Со стоном эльфийский принц дополз до кресла возле камина и рухнул в него. Зашипев от боли, а через несколько секунд, перетерпев боль, растекся по нему и нагло закинул ноги на решетку камина. Всего секунду спустя я услышала тихий протяжный стон.
Какой-то уж очень отчетливый и демонстративный.
Потом рыцарь, не вставая, протянул ногу и наклонил котел, заглядывая в него. Я оставила его в камине нагреваться для перевязки, если задуманная мной операция получится. Увы, там плескалась только вода. Это открытие заставило принца издать поистине душераздирающий стон, такой я слышала только у заржавевшей петли.
– А-а-а-а-а? – застонал раненый, и дураку ясно, чего требуя.
Я метнулась на кухню перерывать ящики, шкафы и полки.
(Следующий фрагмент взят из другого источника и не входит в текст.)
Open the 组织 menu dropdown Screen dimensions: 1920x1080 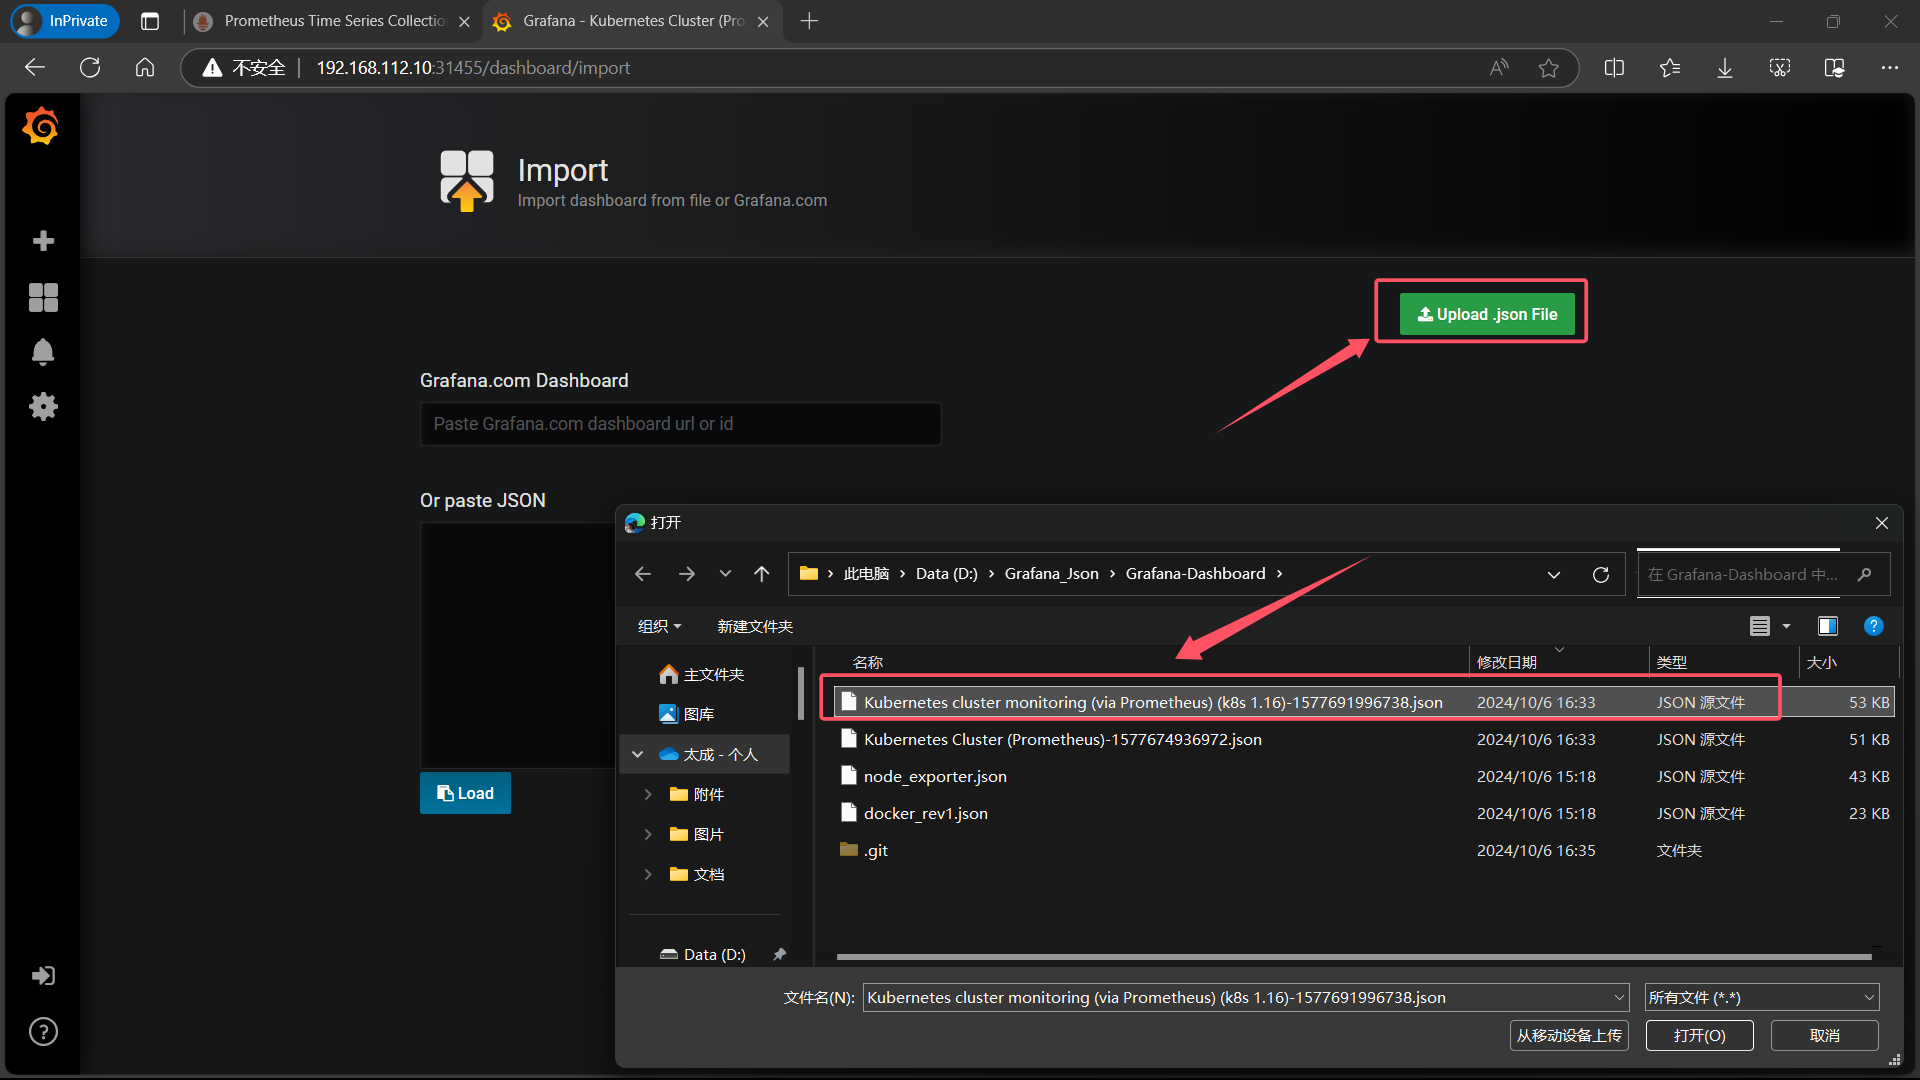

Везде было пусто, только в амбаре, соседствующем с кухней, я нашла мешок с сухарями да забытую корку сала в мышеловке.
В амбаре было пусто – ни скотины, ни птиц, хотя по брошенным гнездам и стойлам было понятно: здесь когда-то держали живность.
Только в одном стойле стояла белоснежная эльфийская лошадь, на которой мы приехали, самостоятельно зашедшая в амбар, видимо от безысходности, и уныло жевала подстилку.
Сало трогать я не стала, вот если принц хочет, пусть сам в мышеловку лезет, взяла только мешок. Насыпала сухарей в миску, посыпала солью, в керамическую кружку налила простой кипяченой воды и, водрузив все эти «лакомства» на поднос, понесла страдальцу.